[[ RAW DATA, beginning ]]
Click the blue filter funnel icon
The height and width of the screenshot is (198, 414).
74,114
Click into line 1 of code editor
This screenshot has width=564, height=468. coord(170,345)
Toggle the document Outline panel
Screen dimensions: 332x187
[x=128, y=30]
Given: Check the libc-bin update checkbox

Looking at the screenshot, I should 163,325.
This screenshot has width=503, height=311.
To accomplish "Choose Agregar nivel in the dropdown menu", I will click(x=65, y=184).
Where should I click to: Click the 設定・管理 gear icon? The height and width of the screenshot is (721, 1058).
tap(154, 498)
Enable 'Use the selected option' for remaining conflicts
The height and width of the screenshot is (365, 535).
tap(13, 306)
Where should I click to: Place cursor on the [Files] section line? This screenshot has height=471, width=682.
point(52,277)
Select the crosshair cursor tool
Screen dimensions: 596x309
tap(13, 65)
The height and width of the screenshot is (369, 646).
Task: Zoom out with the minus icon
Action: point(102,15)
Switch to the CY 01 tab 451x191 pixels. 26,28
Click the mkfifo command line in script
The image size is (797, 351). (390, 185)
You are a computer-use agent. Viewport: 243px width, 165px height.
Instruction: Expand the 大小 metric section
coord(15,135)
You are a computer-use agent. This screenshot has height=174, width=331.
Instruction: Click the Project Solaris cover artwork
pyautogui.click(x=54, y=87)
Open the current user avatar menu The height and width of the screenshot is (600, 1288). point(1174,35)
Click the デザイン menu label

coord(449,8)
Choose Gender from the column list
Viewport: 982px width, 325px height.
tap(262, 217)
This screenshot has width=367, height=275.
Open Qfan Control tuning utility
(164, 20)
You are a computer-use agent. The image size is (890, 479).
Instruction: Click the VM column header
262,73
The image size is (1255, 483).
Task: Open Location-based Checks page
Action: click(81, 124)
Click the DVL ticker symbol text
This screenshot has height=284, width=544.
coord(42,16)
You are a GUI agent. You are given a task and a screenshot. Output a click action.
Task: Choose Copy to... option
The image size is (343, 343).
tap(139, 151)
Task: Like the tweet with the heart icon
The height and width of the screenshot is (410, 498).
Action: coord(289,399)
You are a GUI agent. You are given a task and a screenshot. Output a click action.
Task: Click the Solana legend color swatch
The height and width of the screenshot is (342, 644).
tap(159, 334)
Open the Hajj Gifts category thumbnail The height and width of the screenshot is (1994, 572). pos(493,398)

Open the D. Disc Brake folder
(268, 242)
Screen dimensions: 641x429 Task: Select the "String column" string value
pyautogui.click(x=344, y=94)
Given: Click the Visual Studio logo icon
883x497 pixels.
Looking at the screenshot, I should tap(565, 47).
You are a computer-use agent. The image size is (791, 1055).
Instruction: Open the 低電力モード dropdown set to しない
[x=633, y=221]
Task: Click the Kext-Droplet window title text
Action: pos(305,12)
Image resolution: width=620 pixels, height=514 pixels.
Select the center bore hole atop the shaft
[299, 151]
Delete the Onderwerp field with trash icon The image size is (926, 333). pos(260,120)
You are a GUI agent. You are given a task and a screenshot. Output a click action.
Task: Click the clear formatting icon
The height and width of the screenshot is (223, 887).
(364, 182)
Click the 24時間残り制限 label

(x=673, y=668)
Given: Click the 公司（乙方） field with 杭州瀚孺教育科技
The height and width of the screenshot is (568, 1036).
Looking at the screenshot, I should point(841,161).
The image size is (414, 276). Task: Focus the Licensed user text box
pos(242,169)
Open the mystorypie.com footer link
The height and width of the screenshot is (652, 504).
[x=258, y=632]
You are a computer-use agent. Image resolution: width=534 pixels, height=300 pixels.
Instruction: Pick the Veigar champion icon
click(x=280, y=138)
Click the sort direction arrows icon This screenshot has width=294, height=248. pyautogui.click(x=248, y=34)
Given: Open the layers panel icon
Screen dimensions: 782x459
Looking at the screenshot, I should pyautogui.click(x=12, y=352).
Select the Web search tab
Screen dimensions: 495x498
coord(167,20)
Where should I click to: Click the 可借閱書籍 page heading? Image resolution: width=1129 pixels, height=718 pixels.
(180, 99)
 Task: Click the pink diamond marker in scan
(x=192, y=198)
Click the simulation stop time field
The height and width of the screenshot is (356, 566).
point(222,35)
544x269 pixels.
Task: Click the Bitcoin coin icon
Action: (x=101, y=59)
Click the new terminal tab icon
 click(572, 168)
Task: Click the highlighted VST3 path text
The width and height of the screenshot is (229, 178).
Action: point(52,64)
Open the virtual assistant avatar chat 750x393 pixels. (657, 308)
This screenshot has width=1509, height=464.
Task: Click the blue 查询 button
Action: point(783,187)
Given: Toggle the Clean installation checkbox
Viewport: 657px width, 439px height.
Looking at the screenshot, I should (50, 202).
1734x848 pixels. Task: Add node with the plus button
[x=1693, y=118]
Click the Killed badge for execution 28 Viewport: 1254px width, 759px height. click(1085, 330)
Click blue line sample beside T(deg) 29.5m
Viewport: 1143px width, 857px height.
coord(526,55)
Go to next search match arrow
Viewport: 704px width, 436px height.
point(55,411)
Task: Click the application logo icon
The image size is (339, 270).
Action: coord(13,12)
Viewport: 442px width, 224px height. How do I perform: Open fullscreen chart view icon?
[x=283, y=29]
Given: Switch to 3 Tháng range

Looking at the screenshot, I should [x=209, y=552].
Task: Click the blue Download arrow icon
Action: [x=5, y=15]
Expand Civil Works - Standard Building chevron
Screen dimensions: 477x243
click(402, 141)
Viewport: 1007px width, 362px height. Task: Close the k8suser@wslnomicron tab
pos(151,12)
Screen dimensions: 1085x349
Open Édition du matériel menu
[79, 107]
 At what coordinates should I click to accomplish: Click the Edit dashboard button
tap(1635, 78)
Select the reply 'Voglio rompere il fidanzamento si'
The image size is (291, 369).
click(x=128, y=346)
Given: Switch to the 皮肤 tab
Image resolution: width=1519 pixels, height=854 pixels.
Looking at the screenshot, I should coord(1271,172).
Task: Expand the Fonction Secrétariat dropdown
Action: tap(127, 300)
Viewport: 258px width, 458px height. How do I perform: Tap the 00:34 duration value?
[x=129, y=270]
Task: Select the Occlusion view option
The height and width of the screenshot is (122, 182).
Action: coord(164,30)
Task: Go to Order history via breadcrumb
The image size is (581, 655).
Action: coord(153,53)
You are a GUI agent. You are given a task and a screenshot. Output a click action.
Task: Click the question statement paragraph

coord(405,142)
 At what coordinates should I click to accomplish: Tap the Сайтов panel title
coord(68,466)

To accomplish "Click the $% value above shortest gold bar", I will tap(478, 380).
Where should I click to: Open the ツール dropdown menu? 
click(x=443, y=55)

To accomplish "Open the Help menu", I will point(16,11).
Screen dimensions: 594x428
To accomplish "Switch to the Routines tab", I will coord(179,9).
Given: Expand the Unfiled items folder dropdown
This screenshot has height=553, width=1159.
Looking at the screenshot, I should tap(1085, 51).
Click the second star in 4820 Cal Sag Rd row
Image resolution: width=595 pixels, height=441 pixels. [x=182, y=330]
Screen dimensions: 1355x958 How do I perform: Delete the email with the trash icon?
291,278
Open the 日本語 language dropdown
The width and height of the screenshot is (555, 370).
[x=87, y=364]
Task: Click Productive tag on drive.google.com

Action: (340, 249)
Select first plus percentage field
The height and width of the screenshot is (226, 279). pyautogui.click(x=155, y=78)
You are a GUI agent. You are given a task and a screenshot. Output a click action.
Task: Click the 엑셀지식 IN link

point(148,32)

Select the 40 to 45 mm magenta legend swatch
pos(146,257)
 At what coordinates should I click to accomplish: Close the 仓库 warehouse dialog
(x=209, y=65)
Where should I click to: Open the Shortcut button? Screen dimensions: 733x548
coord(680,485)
[[ RAW DATA, end ]]
The answer is the run of lines above from the line containing "Expand Civil Works" through the line containing "Task: Select the Occlusion view option", copied exactly and alone.

— RESULT FOR THIS TASK —
Expand Civil Works - Standard Building chevron
Screen dimensions: 477x243
click(402, 141)
Viewport: 1007px width, 362px height. Task: Close the k8suser@wslnomicron tab
pos(151,12)
Screen dimensions: 1085x349
Open Édition du matériel menu
[79, 107]
 At what coordinates should I click to accomplish: Click the Edit dashboard button
tap(1635, 78)
Select the reply 'Voglio rompere il fidanzamento si'
The image size is (291, 369).
click(x=128, y=346)
Given: Switch to the 皮肤 tab
Image resolution: width=1519 pixels, height=854 pixels.
Looking at the screenshot, I should coord(1271,172).
Task: Expand the Fonction Secrétariat dropdown
Action: tap(127, 300)
Viewport: 258px width, 458px height. How do I perform: Tap the 00:34 duration value?
[x=129, y=270]
Task: Select the Occlusion view option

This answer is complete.